Raspberry Crown Borer
The adult is a clear-winged moth resembling a yellow jacket, with a wingspan of 1 inch and bright yellow bands across the abdomen. This insect also requires two years to complete its life cycle. Adults appear in early August and are present through September. Reddish-brown eggs are laid on the undersides of leaves. The larvae move to the crown after hatching where they tunnel in for the winter. The next spring the larvae continue tunneling through the crown and roots; they overwinter in the roots and pupate the second summer. Visible symptoms on the plant are the swelling on the crown from the tunneling and withering, wilting and dying of the cane foliage, often with half-grown fruit still attached. The crown must be opened to find the larvae infesting it.
As with all crown- and cane-boring insects, the main control is to remove and destroy any dying canes, canes showing symptoms of boring and canes with swellings. All wild brambles in the area should be eliminated. Insecticides are applied as a heavy drench in the early spring to kill larvae, and as a spray between mid-October and mid-November to kill adults.

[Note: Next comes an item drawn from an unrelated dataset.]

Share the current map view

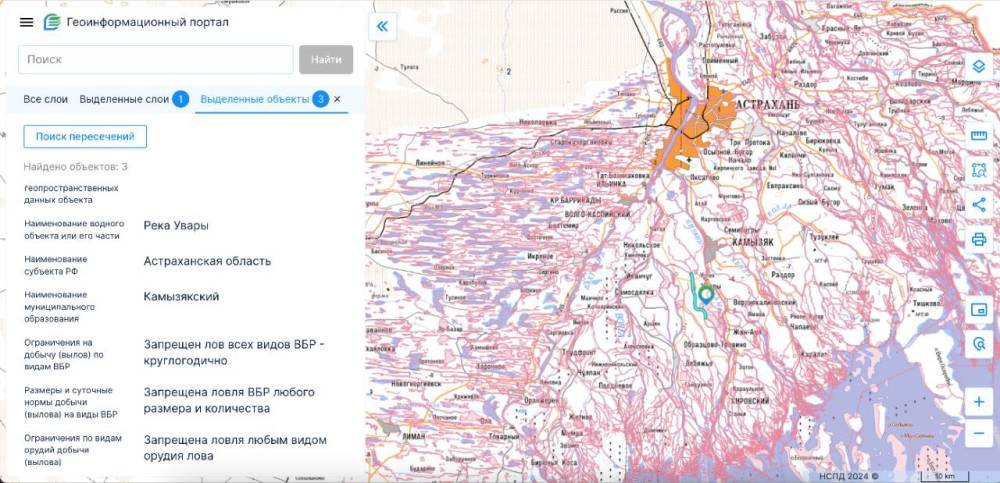978,205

Japanese beetle adults are about 1/2-inch long and shiny metallic green. They emerge from the soil from June to September and feed on ripe bramble fruit and leaves. Eggs are laid on the ground and the larvae feed on roots of grasses and other plants. These beetles are serious pests of lawn, turf, vegetables, roses and nursery stock. Plantings near turf are especially susceptible to infestation. A chemical spray may be needed at late pre-bloom, just before the blossoms open. Pheromone traps for beetles attract the beetles to your planting, and if used, should be placed away from your planting to lure the insects away. Using milky spore on grassland will destroy the larvae, but it must be used over a wide area to effect any control, as the adults will migrate long distances in search of food.
Mites are barely visible to the unaided eye, but can be seen on close observation on the undersides of affected leaves. Affected leaves turn bronze-colored and may dry up and fall off. At this stage fine webbing and mites can be seen on the undersides of the leaves. The mites will feed on the leaves, reducing the yield and quality of fruit during the current season, stunting primocane growth and reducing next year's crop. Mites will also feed on the fruit. Mite damage is more likely in hot, dry seasons and the drier sections of fields.

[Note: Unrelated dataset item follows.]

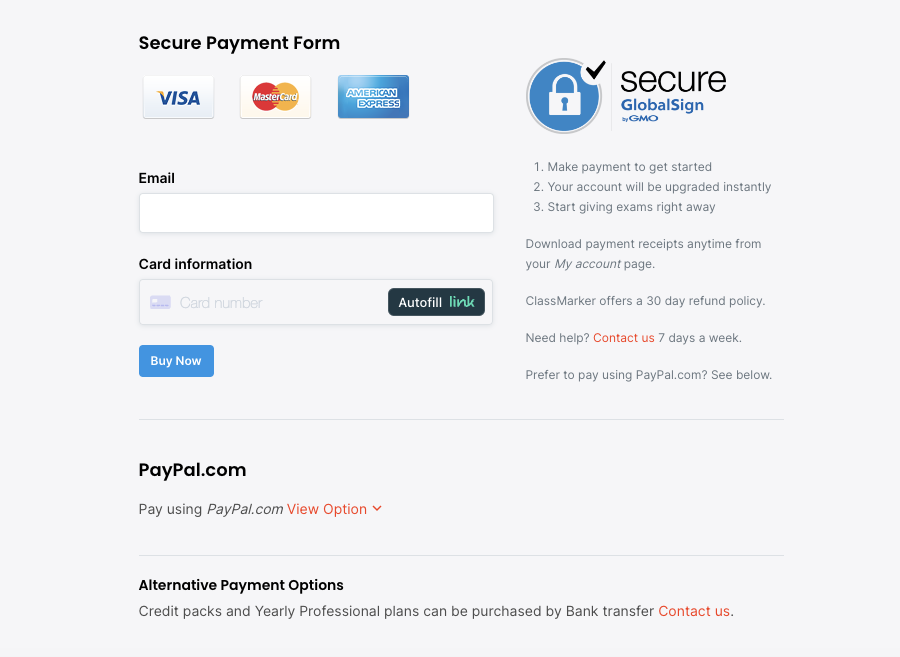
Task: Focus the Email input field
Action: [316, 213]
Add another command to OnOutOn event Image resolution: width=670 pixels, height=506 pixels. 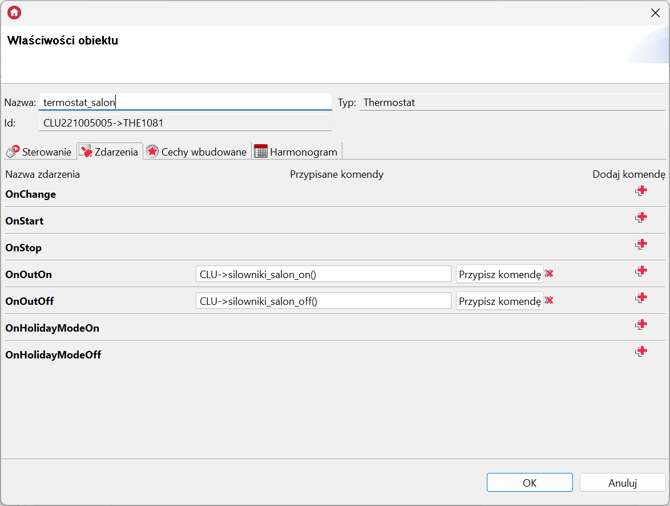click(641, 272)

Several predatory mites are being tested and may be useful in controlling mites. Miticide sprays are applied as the mite density on the leaf increases, and several sprays with thorough underleaf coverage may be necessary.
Blackberry psylla look similar to aphids, and cause the leaves and stems of blackberries to grow twisted and distorted. They move from conifer trees, the overwintering host, into the field slightly before, during or after bloom. Insecticides may be applied when adults first appear, and curled leaf clusters should be removed and destroyed.